Starting materials, reagents, and solvents were purchased commercially (Sigma Chemical Co. and Ambeed Inc.). Analytic and preparative high-pressure liquid chromatography (RP-HPLC) were performed on an Agilent 1260 Series system, which was run with a 5–95% acetonitrile/water gradient with 0.1% trifluoroacetic acid (TFA). Flash chromatography was performed on a Teledyne CombiFlash Rf 100 system, run with a 0–5% methanol/dichloromethane gradient. The reaction yields were estimated based on the weight of the desired products. All 1H and 13C NMR spectra were recorded on a Bruker 500 MHz spectrometer. Based on HPLC analysis, all compounds used for IC50 determination possessed a purity of >95%. High-resolution mass spectrometry (HRMS) spectra were logged on an Agilent high resolution 6550 quadrupole time-of-flight (Q-TOF) LC-MS instrument.

The desired compounds 11a and 11b were synthesized following the reported methods48 (Scheme 1). Briefly, the commercially available 6-chloropurine ribonucleoside reacted with 3-phenylpropylamine to yield N6-phenylpropyladenosine (7), which was then subjected to the Mitsunobu reaction to produce compound 8. Then the acetyl group of 8 was removed, followed by its substitution with Boc protected ethyl or propyl amine. Next, the Boc group was removed in the presence of 50% formic acid in water. Under vacuum, the volatiles were removed, and the residues were lyophilized to produce compounds 9a and 9b as a pale-yellow solid.
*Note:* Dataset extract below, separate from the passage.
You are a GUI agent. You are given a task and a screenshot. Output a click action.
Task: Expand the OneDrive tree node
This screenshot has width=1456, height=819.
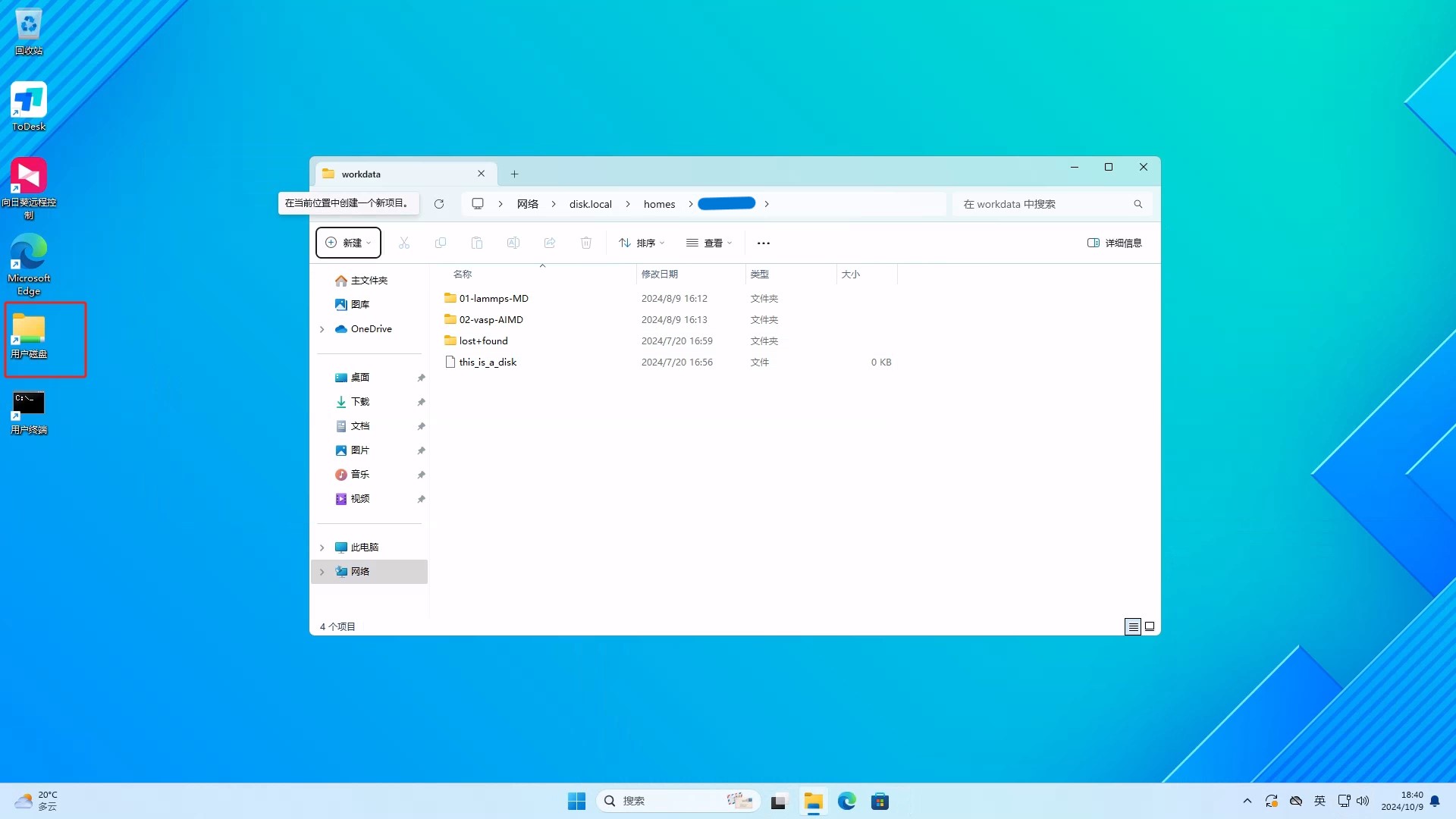322,329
Compound 10 was made as reported in quantitative yields,48 and was then subjected to the reaction with 9a9b, followed by final Fmoc deprotection to generate 11a11b.

Scheme 1.

Scheme 1

Reagents and conditions of analog synthesis: (a) n-butanol, 3-phenylpropylamine, reflux, 12 h, 83%; (b) thioacetic acid, triphenylphosphine, diisopropyl azodicarboxylate, tetrahydrofuran, 0 °C to room temperature, overnight, 71%; (c) sodium methoxide, MeOH, room temperature, overnight; (d) HCOOH, H2O, 0 °C to room temperature, 2 d, 75–77% in two steps; (e) 1-ethyl-3-(3-dimethylaminopropyl)carbodiimide, N,N-diisopropylethylamine, dichloromethane, room temperature, overnight; (f) piperidine, dichloromethane, room temperature, 30 min, 53–57% in two steps.

Synthesis of Compound 7

6-Chloropurine ribonucleoside (2.86 g, 10.0 mmol) and 3-phenylpropylamine (6.76 g, 50.0 mmol), in 200 mL of anhydrous n-butanol, were stirred under reflux for 12 h. After cooling down to RT and under reduced pressure, the volatiles were removed, and the residue was purified by flash chromatography (DCM/MeOH, 95/5) to give 7 (3.20 g, yield 83%).

Synthesis of Compound 8

In a chilly solution of triphenylphosphine (2.62 g,10.0 mmol) in dry THF (100 mL), diethyl azodicarboxylate (1.6 mL, 10 mmol) was added drop by drop over 5 min and stirred for 30 min. Then 7 (1.92 g, 5.0 mmol) was added and continued to stir for 2 h. To the resulting yellow suspension was slowly added a solution of thioacetic acid (0.7 mL, 10.0 mmol) in dry THF (5 mL); the mixture was stirred overnight while the temperature increased slowly to RT. The crude oil was purified by flash chromatography (DCM/MeOH, 97/3) to yield 8 (1.57 g, yield 71%), after the removal of volatiles under reduced pressure.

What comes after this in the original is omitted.